A statement from the NSW Taxi Council also says the report is “premature”.
“Taxi licence owners have invested in the NSW Taxi Industry in good faith under laws established by government and upheld for many decades and, like other industries that have undergone micro-economic reform that has had negative impacts, compensation and structural adjustment must be part of this process,” the statement says.
But the Daily Telegraph report quotes a government source as saying the changes are “inevitable”.
Taxi licences in NSW currently cost up to $300,000 and the proposed changes would see this price fall drastically to make up for the lost exclusivity.
UberX drivers will also be banned from using cab ranks and picking up passengers that haven’t booked through the smartphone app.
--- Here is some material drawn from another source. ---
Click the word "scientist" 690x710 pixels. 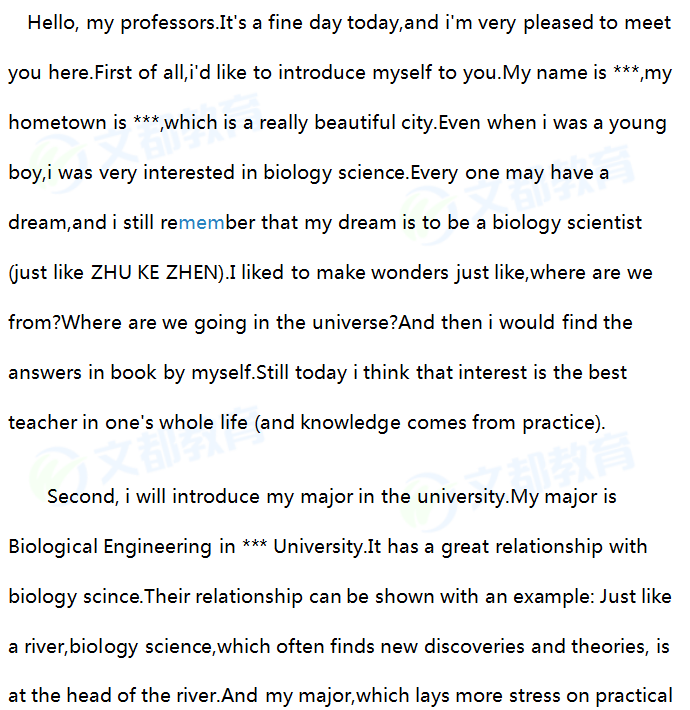coord(598,222)
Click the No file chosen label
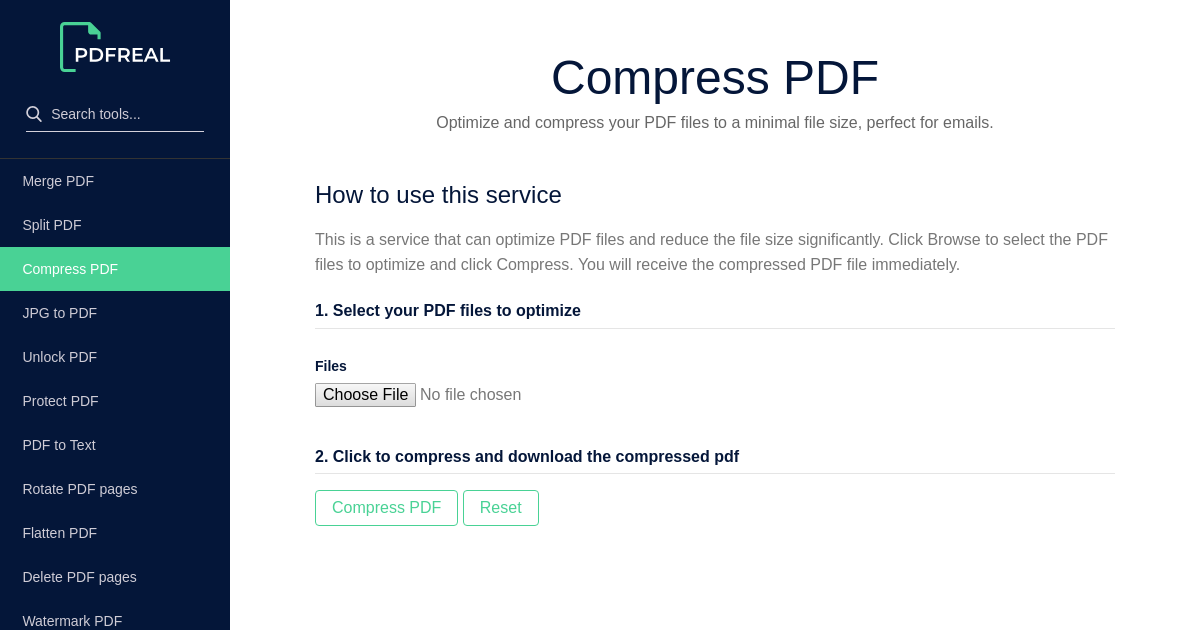Image resolution: width=1200 pixels, height=630 pixels. [470, 394]
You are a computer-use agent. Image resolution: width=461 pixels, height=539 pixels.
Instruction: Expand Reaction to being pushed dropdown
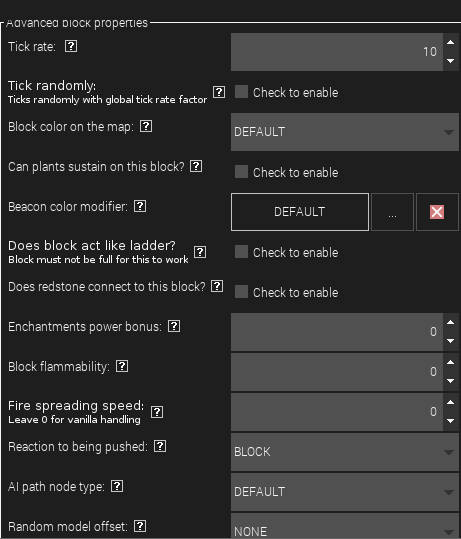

An estimated 750,000 people have used Uber in NSW.
Uber Australia and New Zealand general manager David Rohrsheim has welcome the news of this possible legislation.
“We welcome reports today that the New South Wales government is listening to the hundreds of thousands of people choosing ridesharing in the state and propose to open up choice and opportunity to its citizens through specific ride-sharing regulations,” Rohrsheim says.
“We look forward to seeing the detail in due course and fully expect that any regulations will be safely based and made in the consumer interest, rather than to appease the incumbent industry.”
The eventual regulations are likely to be very similar regulations as seen in Canberra, where Uber formally launched at the start of the month.
In the ACT, Uber drivers must pay $50 for accreditation and an annual licence fee of $100, as well as undertake compulsory criminal history checks, background checks and obtain third-party insurance.
The ACT also gave some compensation to the cabs, reducing fees from $20,000 to $5000 by 2017 and drivers will no longer be forced to wear uniforms.